Word and element locating data

-=-=-

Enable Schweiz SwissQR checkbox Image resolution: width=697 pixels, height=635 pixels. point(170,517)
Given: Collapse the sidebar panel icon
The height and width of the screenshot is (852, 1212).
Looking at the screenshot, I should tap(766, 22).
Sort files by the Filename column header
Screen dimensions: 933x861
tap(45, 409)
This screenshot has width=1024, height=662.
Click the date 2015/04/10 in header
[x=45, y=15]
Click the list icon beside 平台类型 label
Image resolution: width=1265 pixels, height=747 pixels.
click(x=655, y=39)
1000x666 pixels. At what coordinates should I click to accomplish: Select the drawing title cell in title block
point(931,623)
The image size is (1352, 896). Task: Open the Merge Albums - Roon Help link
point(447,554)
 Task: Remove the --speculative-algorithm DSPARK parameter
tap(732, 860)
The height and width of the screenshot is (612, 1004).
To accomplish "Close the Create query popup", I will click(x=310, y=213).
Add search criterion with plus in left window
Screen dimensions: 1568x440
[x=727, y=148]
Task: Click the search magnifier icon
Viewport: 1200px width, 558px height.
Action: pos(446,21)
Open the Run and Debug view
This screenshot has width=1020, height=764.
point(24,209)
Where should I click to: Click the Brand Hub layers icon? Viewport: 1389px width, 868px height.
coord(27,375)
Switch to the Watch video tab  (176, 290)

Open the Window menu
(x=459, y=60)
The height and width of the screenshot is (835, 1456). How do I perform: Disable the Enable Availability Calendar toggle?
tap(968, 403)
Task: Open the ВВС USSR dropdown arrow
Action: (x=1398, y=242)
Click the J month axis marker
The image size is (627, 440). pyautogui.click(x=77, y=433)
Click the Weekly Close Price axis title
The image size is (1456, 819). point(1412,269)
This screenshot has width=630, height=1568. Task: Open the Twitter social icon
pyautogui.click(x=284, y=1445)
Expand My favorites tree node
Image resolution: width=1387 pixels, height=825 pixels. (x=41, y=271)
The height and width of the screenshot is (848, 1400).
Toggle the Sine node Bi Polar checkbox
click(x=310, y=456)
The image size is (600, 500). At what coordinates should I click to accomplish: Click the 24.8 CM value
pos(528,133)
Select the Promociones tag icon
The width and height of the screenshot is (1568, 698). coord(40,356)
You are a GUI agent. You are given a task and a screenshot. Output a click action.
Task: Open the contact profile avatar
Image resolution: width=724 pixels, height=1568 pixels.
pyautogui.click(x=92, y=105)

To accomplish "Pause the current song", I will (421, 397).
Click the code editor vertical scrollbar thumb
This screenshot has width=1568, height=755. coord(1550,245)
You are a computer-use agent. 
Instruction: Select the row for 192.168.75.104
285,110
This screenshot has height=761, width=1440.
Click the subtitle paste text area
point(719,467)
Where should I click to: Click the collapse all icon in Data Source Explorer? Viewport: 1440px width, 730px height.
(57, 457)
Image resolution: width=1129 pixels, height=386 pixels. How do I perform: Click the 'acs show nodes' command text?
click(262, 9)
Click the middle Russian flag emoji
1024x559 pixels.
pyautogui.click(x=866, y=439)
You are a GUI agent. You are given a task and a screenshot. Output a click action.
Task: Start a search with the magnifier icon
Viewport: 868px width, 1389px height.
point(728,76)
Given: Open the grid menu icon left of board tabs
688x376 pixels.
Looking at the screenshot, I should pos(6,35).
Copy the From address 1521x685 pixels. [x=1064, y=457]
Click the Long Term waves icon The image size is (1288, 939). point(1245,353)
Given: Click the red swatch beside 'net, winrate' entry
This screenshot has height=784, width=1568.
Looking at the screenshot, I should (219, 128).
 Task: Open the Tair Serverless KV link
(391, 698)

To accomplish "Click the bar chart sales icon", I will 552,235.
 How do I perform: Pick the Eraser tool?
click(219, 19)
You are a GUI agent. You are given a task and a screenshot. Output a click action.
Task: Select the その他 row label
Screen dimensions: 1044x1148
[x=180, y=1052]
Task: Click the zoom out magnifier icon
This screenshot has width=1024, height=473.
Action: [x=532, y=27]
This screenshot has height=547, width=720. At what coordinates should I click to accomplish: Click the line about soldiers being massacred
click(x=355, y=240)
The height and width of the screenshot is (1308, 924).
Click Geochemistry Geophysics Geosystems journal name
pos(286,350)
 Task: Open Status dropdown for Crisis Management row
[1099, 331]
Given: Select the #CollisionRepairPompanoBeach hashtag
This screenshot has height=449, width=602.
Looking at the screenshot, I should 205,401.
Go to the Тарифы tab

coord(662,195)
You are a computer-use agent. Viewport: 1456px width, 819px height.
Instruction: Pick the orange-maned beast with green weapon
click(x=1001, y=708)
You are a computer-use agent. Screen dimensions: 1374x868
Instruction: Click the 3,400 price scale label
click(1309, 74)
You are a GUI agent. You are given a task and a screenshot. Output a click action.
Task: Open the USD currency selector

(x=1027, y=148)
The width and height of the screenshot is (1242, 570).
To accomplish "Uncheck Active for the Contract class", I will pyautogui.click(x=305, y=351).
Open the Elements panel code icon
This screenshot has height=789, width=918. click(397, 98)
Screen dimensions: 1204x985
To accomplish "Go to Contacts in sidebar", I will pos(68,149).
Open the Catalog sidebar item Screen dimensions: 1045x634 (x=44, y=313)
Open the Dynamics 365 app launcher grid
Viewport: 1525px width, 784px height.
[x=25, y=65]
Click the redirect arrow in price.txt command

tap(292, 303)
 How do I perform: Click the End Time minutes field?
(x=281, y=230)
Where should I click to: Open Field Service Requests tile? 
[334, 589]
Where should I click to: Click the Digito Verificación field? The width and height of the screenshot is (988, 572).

-=-=-

Please copy out every line of the listing above without changing anything.

Enable Schweiz SwissQR checkbox Image resolution: width=697 pixels, height=635 pixels. point(170,517)
Given: Collapse the sidebar panel icon
The height and width of the screenshot is (852, 1212).
Looking at the screenshot, I should tap(766, 22).
Sort files by the Filename column header
Screen dimensions: 933x861
tap(45, 409)
This screenshot has width=1024, height=662.
Click the date 2015/04/10 in header
[x=45, y=15]
Click the list icon beside 平台类型 label
Image resolution: width=1265 pixels, height=747 pixels.
click(x=655, y=39)
1000x666 pixels. At what coordinates should I click to accomplish: Select the drawing title cell in title block
point(931,623)
The image size is (1352, 896). Task: Open the Merge Albums - Roon Help link
point(447,554)
 Task: Remove the --speculative-algorithm DSPARK parameter
tap(732, 860)
The height and width of the screenshot is (612, 1004).
To accomplish "Close the Create query popup", I will click(x=310, y=213).
Add search criterion with plus in left window
Screen dimensions: 1568x440
[x=727, y=148]
Task: Click the search magnifier icon
Viewport: 1200px width, 558px height.
Action: pos(446,21)
Open the Run and Debug view
This screenshot has width=1020, height=764.
point(24,209)
Where should I click to: Click the Brand Hub layers icon? Viewport: 1389px width, 868px height.
coord(27,375)
Switch to the Watch video tab  (176, 290)

Open the Window menu
(x=459, y=60)
The height and width of the screenshot is (835, 1456). How do I perform: Disable the Enable Availability Calendar toggle?
tap(968, 403)
Task: Open the ВВС USSR dropdown arrow
Action: (x=1398, y=242)
Click the J month axis marker
The image size is (627, 440). pyautogui.click(x=77, y=433)
Click the Weekly Close Price axis title
The image size is (1456, 819). point(1412,269)
This screenshot has width=630, height=1568. Task: Open the Twitter social icon
pyautogui.click(x=284, y=1445)
Expand My favorites tree node
Image resolution: width=1387 pixels, height=825 pixels. (x=41, y=271)
The height and width of the screenshot is (848, 1400).
Toggle the Sine node Bi Polar checkbox
click(x=310, y=456)
The image size is (600, 500). At what coordinates should I click to accomplish: Click the 24.8 CM value
pos(528,133)
Select the Promociones tag icon
The width and height of the screenshot is (1568, 698). coord(40,356)
You are a GUI agent. You are given a task and a screenshot. Output a click action.
Task: Open the contact profile avatar
Image resolution: width=724 pixels, height=1568 pixels.
pyautogui.click(x=92, y=105)

To accomplish "Pause the current song", I will (421, 397).
Click the code editor vertical scrollbar thumb
This screenshot has width=1568, height=755. coord(1550,245)
You are a computer-use agent. 
Instruction: Select the row for 192.168.75.104
285,110
This screenshot has height=761, width=1440.
Click the subtitle paste text area
point(719,467)
Where should I click to: Click the collapse all icon in Data Source Explorer? Viewport: 1440px width, 730px height.
(57, 457)
Image resolution: width=1129 pixels, height=386 pixels. How do I perform: Click the 'acs show nodes' command text?
click(262, 9)
Click the middle Russian flag emoji
1024x559 pixels.
pyautogui.click(x=866, y=439)
You are a GUI agent. You are given a task and a screenshot. Output a click action.
Task: Start a search with the magnifier icon
Viewport: 868px width, 1389px height.
point(728,76)
Given: Open the grid menu icon left of board tabs
688x376 pixels.
Looking at the screenshot, I should pos(6,35).
Copy the From address 1521x685 pixels. [x=1064, y=457]
Click the Long Term waves icon The image size is (1288, 939). point(1245,353)
Given: Click the red swatch beside 'net, winrate' entry
This screenshot has height=784, width=1568.
Looking at the screenshot, I should (219, 128).
 Task: Open the Tair Serverless KV link
(391, 698)

To accomplish "Click the bar chart sales icon", I will 552,235.
 How do I perform: Pick the Eraser tool?
click(219, 19)
You are a GUI agent. You are given a task and a screenshot. Output a click action.
Task: Select the その他 row label
Screen dimensions: 1044x1148
[x=180, y=1052]
Task: Click the zoom out magnifier icon
This screenshot has width=1024, height=473.
Action: [x=532, y=27]
This screenshot has height=547, width=720. At what coordinates should I click to accomplish: Click the line about soldiers being massacred
click(x=355, y=240)
The height and width of the screenshot is (1308, 924).
Click Geochemistry Geophysics Geosystems journal name
pos(286,350)
 Task: Open Status dropdown for Crisis Management row
[1099, 331]
Given: Select the #CollisionRepairPompanoBeach hashtag
This screenshot has height=449, width=602.
Looking at the screenshot, I should 205,401.
Go to the Тарифы tab

coord(662,195)
You are a computer-use agent. Viewport: 1456px width, 819px height.
Instruction: Pick the orange-maned beast with green weapon
click(x=1001, y=708)
You are a computer-use agent. Screen dimensions: 1374x868
Instruction: Click the 3,400 price scale label
click(1309, 74)
You are a GUI agent. You are given a task and a screenshot. Output a click action.
Task: Open the USD currency selector

(x=1027, y=148)
The width and height of the screenshot is (1242, 570).
To accomplish "Uncheck Active for the Contract class", I will pyautogui.click(x=305, y=351).
Open the Elements panel code icon
This screenshot has height=789, width=918. click(397, 98)
Screen dimensions: 1204x985
To accomplish "Go to Contacts in sidebar", I will pos(68,149).
Open the Catalog sidebar item Screen dimensions: 1045x634 (x=44, y=313)
Open the Dynamics 365 app launcher grid
Viewport: 1525px width, 784px height.
[x=25, y=65]
Click the redirect arrow in price.txt command

tap(292, 303)
 How do I perform: Click the End Time minutes field?
(x=281, y=230)
Where should I click to: Open Field Service Requests tile? 
[334, 589]
Where should I click to: Click the Digito Verificación field? The width and height of the screenshot is (988, 572).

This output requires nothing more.